Work to complete — Using the records that follow, copy every line containing the word "computer".

[Stored items]
==========

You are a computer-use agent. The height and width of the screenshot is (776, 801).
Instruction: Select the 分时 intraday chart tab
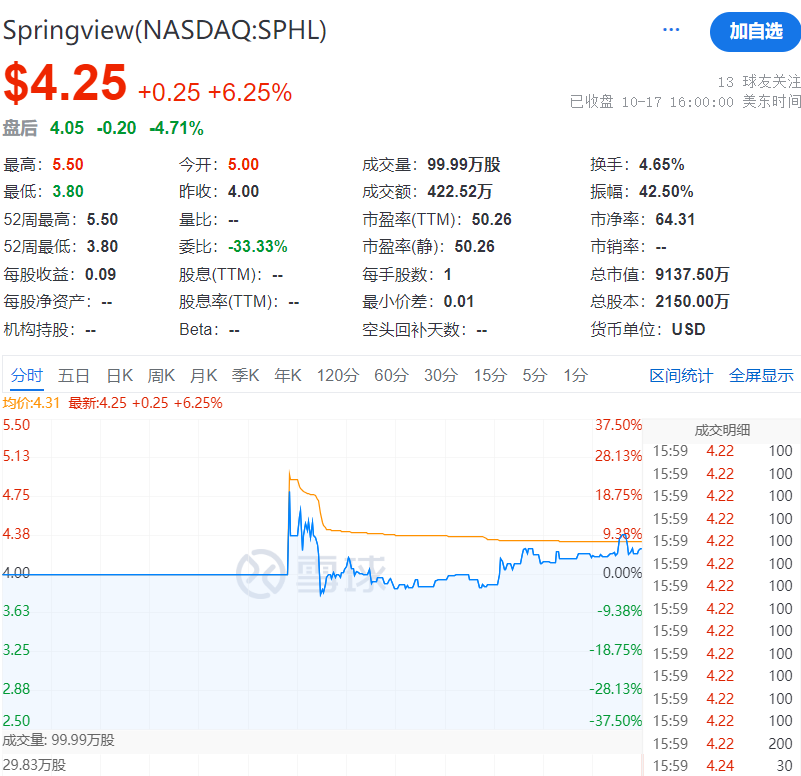click(x=27, y=375)
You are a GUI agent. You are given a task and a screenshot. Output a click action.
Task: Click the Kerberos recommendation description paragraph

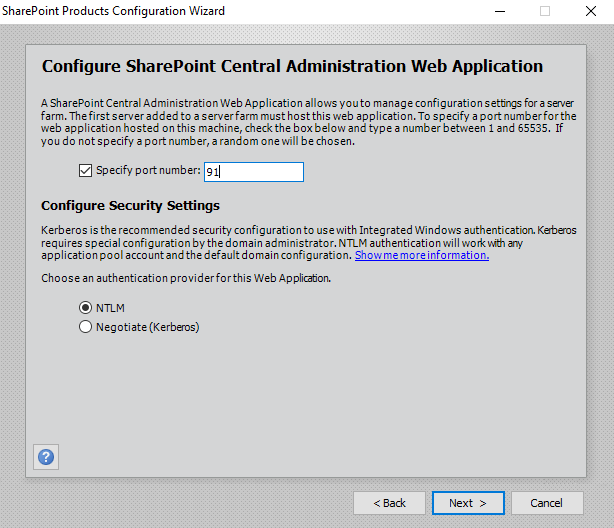300,236
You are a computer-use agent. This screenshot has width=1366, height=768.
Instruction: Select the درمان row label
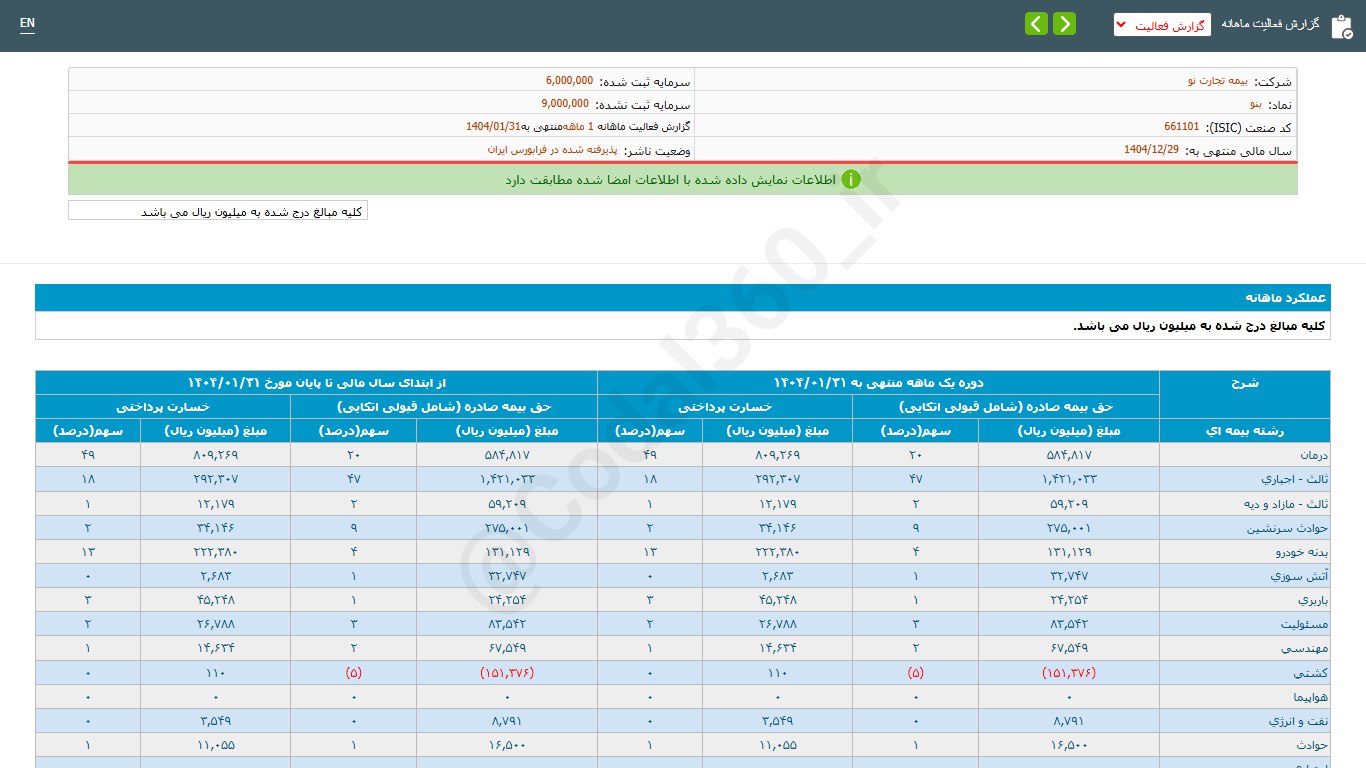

==========

Result below —
You are a computer-use agent. The height and width of the screenshot is (776, 801).
You are a computer-use agent. This screenshot has width=1366, height=768.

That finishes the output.